The fashion industry is haemorrhaging shoppers under the age of 35, with consumers leaving the market as rising household prices eat into income.
There were almost 400,000 fewer shoppers of clothing, footwear and accessories in this age range over the 24 weeks to May 12 compared with the same time last year, figures from consumer analyst Kantar Worldpanel have revealed.
Until now the trend had only been found in consumers aged 25 and under, but in the last three months the generation above has joined them in their reticence to spend.
These two age ranges accounted for 34% of all fashion purchases in the period, as under-25 spend declined 6%, with the 25 to 34 bracket dropping 2.4%.
Those aged 35 to 44 have also cut spend, but by a less marked 0.9%. Menswear has seen the biggest drop in spend by the under-35s, down 8.6%, while womenswear declined 1.7%. Kidswear fell 4.2%.
For those aged 45 and over, menswear spend rose 7%, while womenswear and kidswear purchases each rose 4%.
Drapers has previously reported the decline in branded men’s young fashion, but these latest figures suggest the problem is more widespread.

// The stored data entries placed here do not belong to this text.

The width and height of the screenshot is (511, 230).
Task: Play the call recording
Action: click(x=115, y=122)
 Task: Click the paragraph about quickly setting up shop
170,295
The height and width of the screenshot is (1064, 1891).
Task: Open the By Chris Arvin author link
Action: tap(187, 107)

Kantar client executive Charlotte Wilks said: “[Shoppers] are not only cutting back on the more expensive, branded end of the market but also on own-label clothing.

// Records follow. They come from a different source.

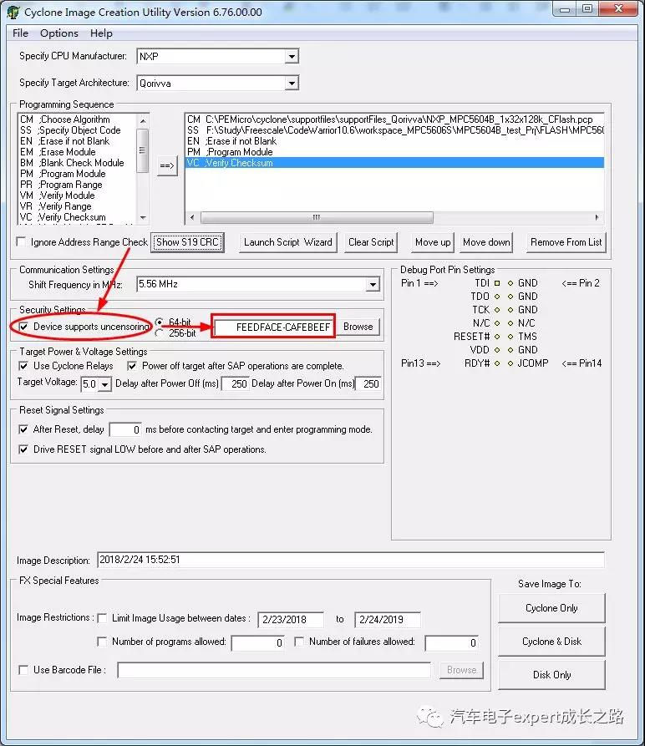Viewport: 645px width, 746px height.
Task: Open the File menu
Action: [x=20, y=33]
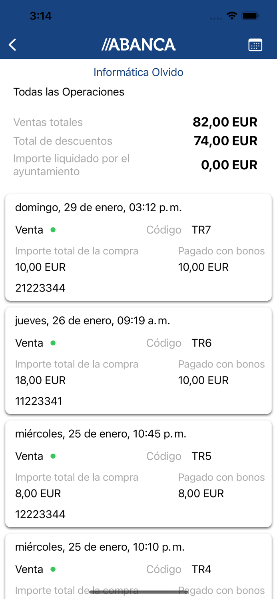Tap the 3:14 clock in the status bar
The height and width of the screenshot is (599, 277).
(41, 16)
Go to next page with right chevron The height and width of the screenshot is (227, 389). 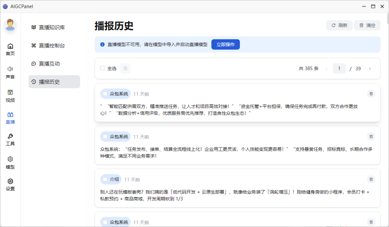click(370, 68)
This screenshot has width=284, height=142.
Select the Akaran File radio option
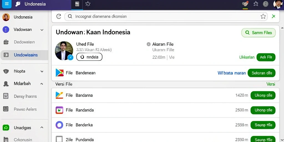(149, 44)
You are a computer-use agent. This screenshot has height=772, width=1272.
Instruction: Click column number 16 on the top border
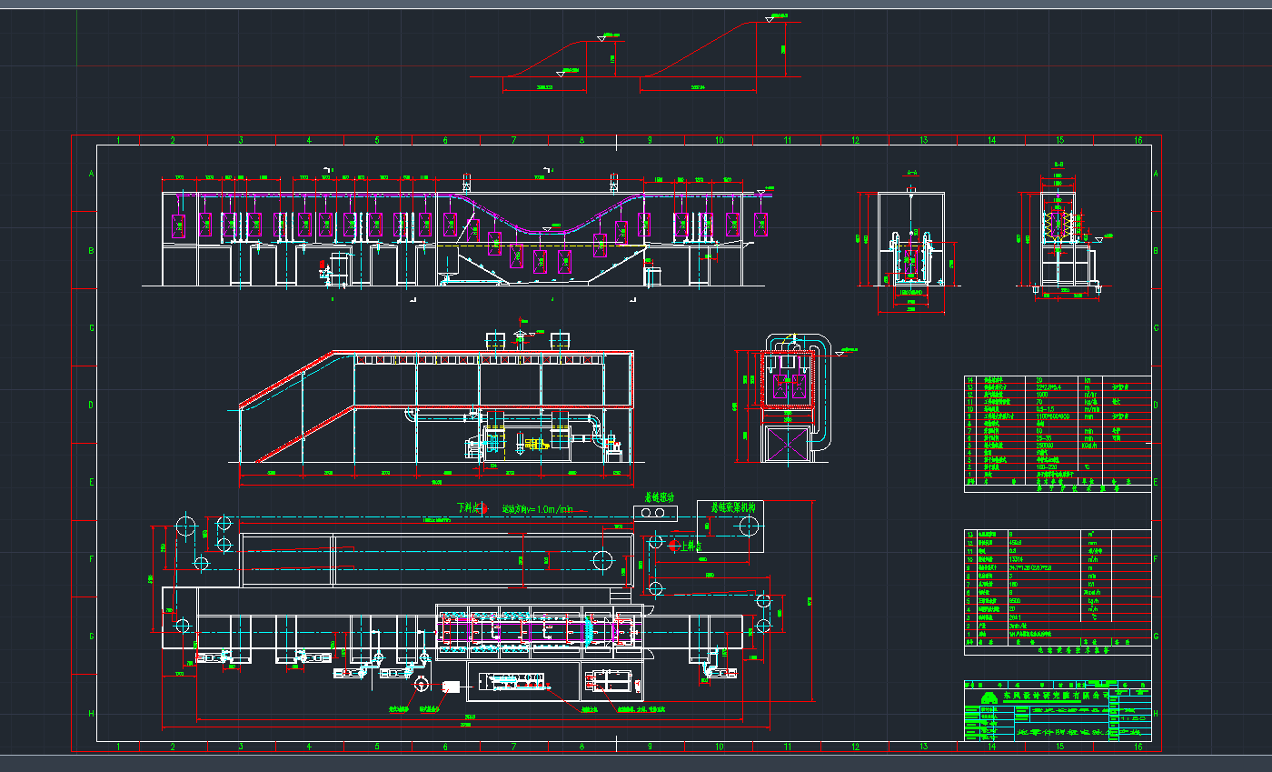coord(1138,140)
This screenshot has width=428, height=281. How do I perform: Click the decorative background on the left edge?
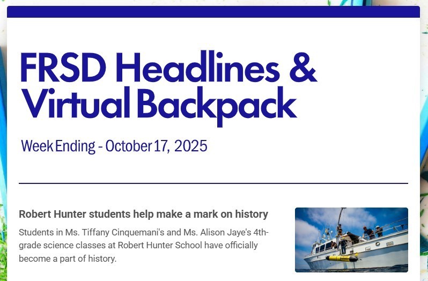pos(3,161)
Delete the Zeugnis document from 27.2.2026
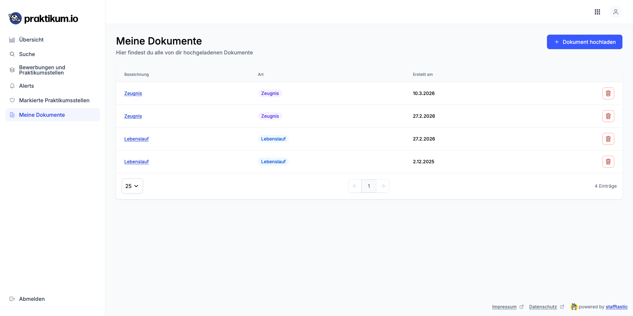633x316 pixels. click(x=608, y=116)
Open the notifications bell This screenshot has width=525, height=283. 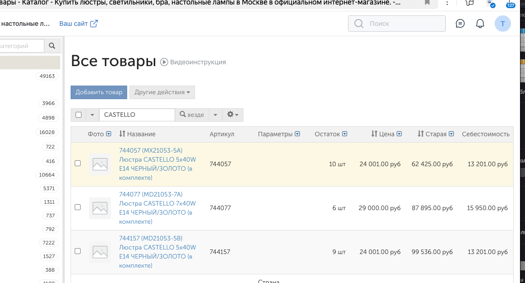[480, 24]
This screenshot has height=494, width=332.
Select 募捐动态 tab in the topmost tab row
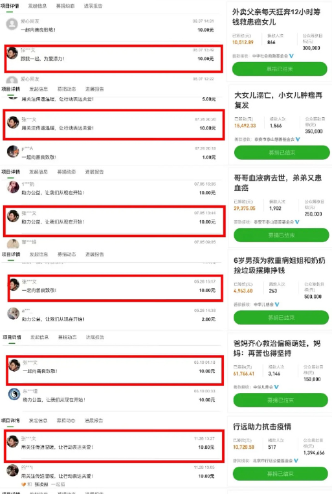click(x=65, y=6)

“Branded accounts for 23% of spend by those aged under 45, where sales have declined by 4%. Own label accounts for the remaining 76% and has experienced declines of 3%. In contrast, the 45-and-over market has grown both own label and branded by 5%.”
Wilks said shoppers were “continuing to engage with online”, which was up 9% compared with a 6% decline for in-store sales. But with the high street still accounting for 79% of fashion purchases, this was not enough to cushion the fall. There was no evidence of the declines easing, she added.
Verdict Retail analyst Honor Westnedge said she had noted a similar trend, as the rising cost of living was driving 25 to 34-year-olds to be more selective and “really look for quality”.
“That shopper is looking to retailers like Zara to justify the price points. This customer is getting more demanding and if they don’t get it right, they risk the customer trading up to the likes of Reiss, Ted Baker and Whistles,” she said.